Identification of subtype-specific genes signature by WGCNA for prognostic prediction in diffuse type gastric cancer

Qi Zhou1, Li-Qiang Zhou1, Shi-Hao Li1, Yi-Wu Yuan1, Li Liu1, Jin-Liang Wang1, Deng-Zhong Wu1, You Wu1, Lin Xin1
  • 1Department of General Surgery, The Second Affiliated Hospital of Nanchang University, Nanchang, Jiangxi Province, China
* Equal contribution
Received: April 6, 2020Accepted: July 7, 2020Published: September 11, 2020

Copyright: © 2020 Zhou et al. This is an open access article distributed under the terms of the Creative Commons Attribution License (CC BY 3.0), which permits unrestricted use, distribution, and reproduction in any medium, provided the original author and source are credited.

Abstract

Background: Gastric cancer is a common malignancy and had poor response to treatment due to its strong heterogeneity.
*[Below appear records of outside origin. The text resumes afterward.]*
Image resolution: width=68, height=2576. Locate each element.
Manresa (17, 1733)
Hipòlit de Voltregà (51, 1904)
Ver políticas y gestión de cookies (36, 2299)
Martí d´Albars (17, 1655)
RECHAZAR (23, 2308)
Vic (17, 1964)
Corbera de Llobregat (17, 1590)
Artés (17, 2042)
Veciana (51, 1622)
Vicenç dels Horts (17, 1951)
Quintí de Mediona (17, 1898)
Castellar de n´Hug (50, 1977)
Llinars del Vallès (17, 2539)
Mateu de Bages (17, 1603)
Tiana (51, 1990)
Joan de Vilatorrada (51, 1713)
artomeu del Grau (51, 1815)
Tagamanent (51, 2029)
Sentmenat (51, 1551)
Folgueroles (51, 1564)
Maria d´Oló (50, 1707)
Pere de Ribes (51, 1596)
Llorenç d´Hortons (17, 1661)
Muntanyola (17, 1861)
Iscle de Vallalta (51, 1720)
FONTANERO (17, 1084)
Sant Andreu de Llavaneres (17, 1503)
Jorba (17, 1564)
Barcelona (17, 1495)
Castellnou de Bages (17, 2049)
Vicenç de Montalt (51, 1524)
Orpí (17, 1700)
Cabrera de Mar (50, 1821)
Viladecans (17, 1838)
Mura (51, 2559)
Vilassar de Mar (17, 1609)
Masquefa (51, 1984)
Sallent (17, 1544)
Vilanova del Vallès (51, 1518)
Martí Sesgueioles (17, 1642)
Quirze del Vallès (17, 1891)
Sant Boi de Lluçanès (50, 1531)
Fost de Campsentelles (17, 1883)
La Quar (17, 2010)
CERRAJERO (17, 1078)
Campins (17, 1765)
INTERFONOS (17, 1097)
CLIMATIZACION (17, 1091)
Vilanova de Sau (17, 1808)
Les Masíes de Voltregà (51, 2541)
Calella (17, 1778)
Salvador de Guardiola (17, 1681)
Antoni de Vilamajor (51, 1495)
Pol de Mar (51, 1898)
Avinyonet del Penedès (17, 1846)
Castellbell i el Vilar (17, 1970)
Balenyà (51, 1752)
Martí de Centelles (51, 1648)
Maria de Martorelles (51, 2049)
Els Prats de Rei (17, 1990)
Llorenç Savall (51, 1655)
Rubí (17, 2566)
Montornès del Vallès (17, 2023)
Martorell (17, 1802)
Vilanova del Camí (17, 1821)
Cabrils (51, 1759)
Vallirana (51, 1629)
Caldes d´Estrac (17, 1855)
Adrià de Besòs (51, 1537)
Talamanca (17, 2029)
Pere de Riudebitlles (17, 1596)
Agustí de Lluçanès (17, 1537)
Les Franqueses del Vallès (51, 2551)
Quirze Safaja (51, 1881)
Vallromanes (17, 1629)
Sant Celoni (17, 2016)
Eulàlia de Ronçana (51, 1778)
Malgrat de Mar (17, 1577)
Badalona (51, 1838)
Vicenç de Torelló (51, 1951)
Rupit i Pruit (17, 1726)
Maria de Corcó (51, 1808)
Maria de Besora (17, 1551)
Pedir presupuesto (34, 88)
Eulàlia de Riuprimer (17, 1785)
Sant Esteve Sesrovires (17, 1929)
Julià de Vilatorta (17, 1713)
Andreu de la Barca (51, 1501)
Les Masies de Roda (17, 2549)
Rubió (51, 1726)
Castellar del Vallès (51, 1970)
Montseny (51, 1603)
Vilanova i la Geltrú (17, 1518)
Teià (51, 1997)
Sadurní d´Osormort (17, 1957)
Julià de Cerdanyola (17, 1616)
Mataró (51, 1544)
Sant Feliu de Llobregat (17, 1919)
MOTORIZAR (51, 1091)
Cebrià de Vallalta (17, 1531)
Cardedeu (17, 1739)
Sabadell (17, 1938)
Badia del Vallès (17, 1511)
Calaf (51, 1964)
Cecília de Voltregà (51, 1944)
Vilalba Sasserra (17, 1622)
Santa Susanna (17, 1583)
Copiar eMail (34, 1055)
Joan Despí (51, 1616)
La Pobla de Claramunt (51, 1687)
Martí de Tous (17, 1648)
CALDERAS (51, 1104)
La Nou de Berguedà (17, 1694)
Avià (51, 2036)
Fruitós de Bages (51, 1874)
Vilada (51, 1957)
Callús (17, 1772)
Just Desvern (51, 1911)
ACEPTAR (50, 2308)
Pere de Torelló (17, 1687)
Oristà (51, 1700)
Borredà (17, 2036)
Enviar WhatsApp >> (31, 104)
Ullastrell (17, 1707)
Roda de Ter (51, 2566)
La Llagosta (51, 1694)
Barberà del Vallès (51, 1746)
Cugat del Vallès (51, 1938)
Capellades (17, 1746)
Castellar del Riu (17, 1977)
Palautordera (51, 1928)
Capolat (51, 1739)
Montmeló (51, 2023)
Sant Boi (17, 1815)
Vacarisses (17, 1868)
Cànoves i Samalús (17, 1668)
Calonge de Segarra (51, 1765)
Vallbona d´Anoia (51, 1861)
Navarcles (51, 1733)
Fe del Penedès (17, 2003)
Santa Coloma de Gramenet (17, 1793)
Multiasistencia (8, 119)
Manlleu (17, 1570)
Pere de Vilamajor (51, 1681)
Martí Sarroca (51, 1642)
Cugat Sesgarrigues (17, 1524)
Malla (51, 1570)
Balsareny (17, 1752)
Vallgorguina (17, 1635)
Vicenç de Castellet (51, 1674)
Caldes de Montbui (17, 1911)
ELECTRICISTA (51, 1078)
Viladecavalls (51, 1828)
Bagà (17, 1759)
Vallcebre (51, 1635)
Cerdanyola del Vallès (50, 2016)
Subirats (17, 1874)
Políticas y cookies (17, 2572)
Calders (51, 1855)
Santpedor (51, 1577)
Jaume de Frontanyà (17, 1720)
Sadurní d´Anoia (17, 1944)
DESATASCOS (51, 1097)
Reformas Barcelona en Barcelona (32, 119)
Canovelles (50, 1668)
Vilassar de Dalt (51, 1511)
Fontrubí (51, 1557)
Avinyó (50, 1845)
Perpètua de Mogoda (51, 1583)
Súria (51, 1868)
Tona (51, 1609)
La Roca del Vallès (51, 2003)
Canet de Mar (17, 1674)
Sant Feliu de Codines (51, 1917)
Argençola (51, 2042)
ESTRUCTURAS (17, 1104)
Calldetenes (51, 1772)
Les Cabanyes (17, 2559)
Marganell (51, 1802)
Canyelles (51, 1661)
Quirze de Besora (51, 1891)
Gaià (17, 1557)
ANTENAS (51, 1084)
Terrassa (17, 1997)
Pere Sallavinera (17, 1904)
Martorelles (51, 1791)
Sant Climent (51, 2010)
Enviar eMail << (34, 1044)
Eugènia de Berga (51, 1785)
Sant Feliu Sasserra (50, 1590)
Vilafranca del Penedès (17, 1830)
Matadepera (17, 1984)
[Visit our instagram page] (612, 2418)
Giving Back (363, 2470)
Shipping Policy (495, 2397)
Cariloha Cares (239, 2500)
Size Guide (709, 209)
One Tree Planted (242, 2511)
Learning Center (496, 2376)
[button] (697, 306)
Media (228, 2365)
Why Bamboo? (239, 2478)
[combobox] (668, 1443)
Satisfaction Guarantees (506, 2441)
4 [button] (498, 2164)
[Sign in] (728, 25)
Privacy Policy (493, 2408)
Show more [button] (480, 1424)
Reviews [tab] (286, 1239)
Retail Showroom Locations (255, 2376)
This study aimed to identify essential genes associated with diffuse type gastric cancer and construct a powerful prognostic model.

Results: We conducted a weighted gene co-expression network analysis (WGCN) using transcripts per million (TPM) expression data from The Cancer Genome Atlas (TCGA) to find out the module related with diffuse type gastric cancer. Combining Least Absolute Shrinkage and Selection Operator (LASSO) with multi-cox regression, the 10 specific genes risk score model of diffuse type gastric cancer was established. The concordance index (0.97), the area under the respective ROC curves (AUCs) (1-years: 0.98; 3-years: 1; 5-years: 1) and survival difference of high- and low risk groups (p=2.84e-10) of this model in TCGA dataset were obtained. The moderate predicting performance was observed in the independent cohort of GSE15459 and GSE62254. The results of the gene set enrichment analysis (GSEA) using high-and low risk group as phenotype indicated differential expression of tumor-related pathways.

Conclusion: Thus, we constructed a reliable prognostic model for diffuse type gastric cancer, which should be beneficial for clinical therapeutic decision-making.